** START OF Provided passage **

How to count files in a users drives using Microsoft Graph SDK for Python

25/09/2024

Intro

It sounds complicated, but it's actually easy because you only need to call three endpoints.

First you need to get all users in the organization:

GET /v1.0/users

Then all drives of each user:

GET /v1.0/users/{id}/drives

Finally drive's items:

GET /drives/{drive-id}/items/{item-id}/children

Prerequisites

Python modules

You need msgraph-sdk and azure.identy modules. They can be installed with pip:

pip install msgraph-sdk
pip install azure-identity

Entr app registration

Log into Entra Admin center and create a new application. Add and grant the Graph application permissions Files.Read.All and User.Read.All.

In the last step, create a new client secret for your application. Don't forget to copy the client secret. You will need it for authorization.

Implementation

Initialize the Graph service client with client secret:

import asyncio
from typing import List
from msgraph import GraphServiceClient
from msgraph.generated.drives.item.items.item.children.children_request_builder import ChildrenRequestBuilder
from msgraph.generated.users.users_request_builder import UsersRequestBuilder
from msgraph.generated.models.user import User
from msgraph.generated.models.o_data_errors.o_data_error import ODataError
from kiota_abstractions.base_request_configuration import RequestConfiguration
from azure.identity import ClientSecretCredential

tenant_id = '<tenant_id>'
client_id = '<app_id>'
client_secret = '<client_secret>'

scopes = ['https://graph.microsoft.com/.default']

credential = ClientSecretCredential(tenant_id, client_id, client_secret)
graph_client = GraphServiceClient(credential, scopes)

Get all users

The first step is to retrieve all users in the organization. It's better to filter out guest users because the app can't access drives of guest users from another tenant.

async def get_all_users() -> List[User]:
    users: List[User] = []

    # return id and UPN, filter only members
    query_params = UsersRequestBuilder.UsersRequestBuilderGetQueryParameters(
        select = ["id","userPrincipalName"],
        filter = "userType eq 'member'"
    )
    request_configuration = RequestConfiguration(
        query_parameters = query_params,
    )

    # get first page
    users_response = await graph_client.users.get(request_configuration)
    if users_response:
        for i in range(len(users_response.value)):
            users.append(users_response.value[i])

    # get next pages
    while users_response is not None and users_response.odata_next_link is not None:
        users_response = await graph_client.users.with_url(users_response.odata_next_link).get(request_configuration)
        if users_response:
            for i in range(len(users_response.value)):
                users.append(users_response.value[i])

    return users

The Python SDK doesn't have any paging component, so it's up to you to check @data.nextLink and iterate through all pages to get all users.

Get all user's drives

In the next step, you need to get all drives of each user returned by get_all_users:

drives = await graph_client.users.by_user_id(user.id).drives.get()

** END OF Provided passage **

# The request:
Carry on the Graph SDK file-counting guide from the point where it stops.

** START OF Provided material **

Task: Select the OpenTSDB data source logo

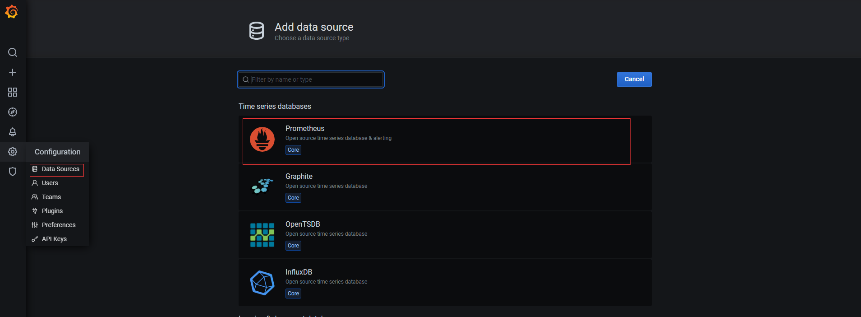Action: point(262,235)
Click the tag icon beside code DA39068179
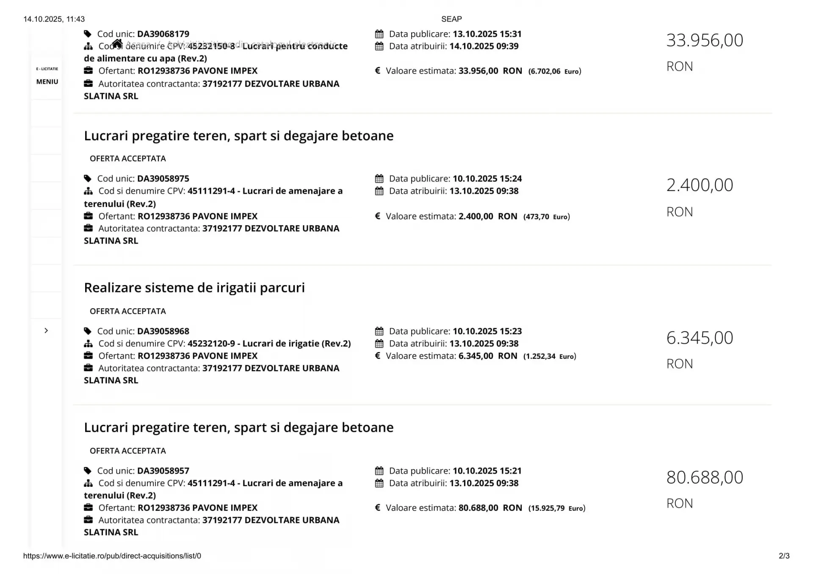The image size is (813, 574). [x=88, y=34]

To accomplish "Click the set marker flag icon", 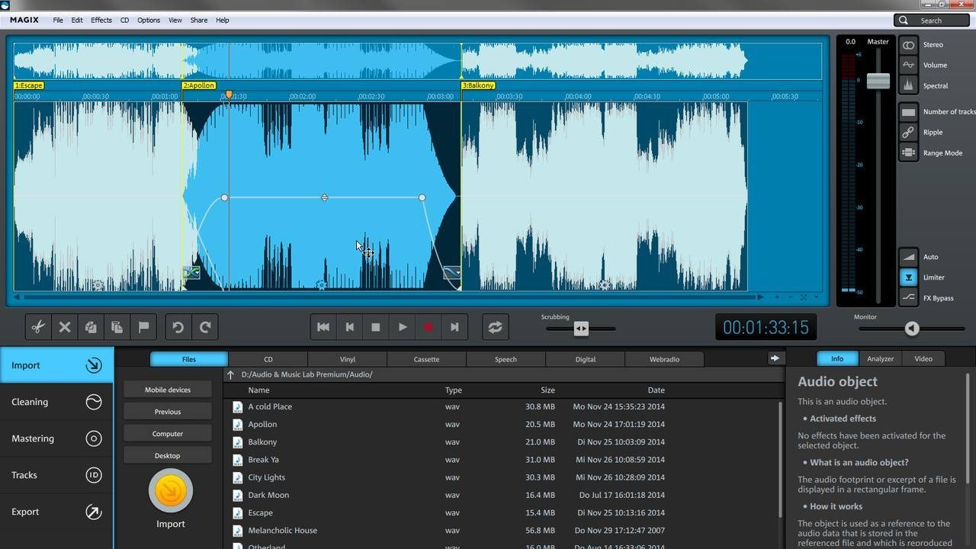I will pos(143,327).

** END OF Provided material **

# Task answer:
Get drive's items count

The last step is to count the items in a user's drive. The function will count the items in a specific folder and it will be reused to count the items in all subfolders recursively.

async def get_child_items_count(drive_id: str, drive_item_id: str) -> int:
    items_count = 0
    all_drive_item_folders_ids: List[str] = []
    
    # get first page
    drive_items_response = await graph_client.drives.by_drive_id(drive_id).items.by_drive_item_id(drive_item_id).children.get()
    if drive_items_response:
        items_count+=len(drive_items_response.value)
        for i in range(len(drive_items_response.value)):
            child_item = drive_items_response.value[i]
            if child_item.folder is not None and child_item.folder.child_count > 0:
                all_drive_item_folders_ids.append(child_item.id)

    # get next pages
    while drive_items_response is not None and drive_items_response.odata_next_link is not None:
        drive_items_response = await graph_client.drives.by_drive_id(drive_id).items.by_drive_item_id(drive_item_id).children.with_url(drive_items_response.odata_next_link).get(request_configuration = request_configuration)
        if drive_items_response:
            items_count+=len(drive_items_response.value)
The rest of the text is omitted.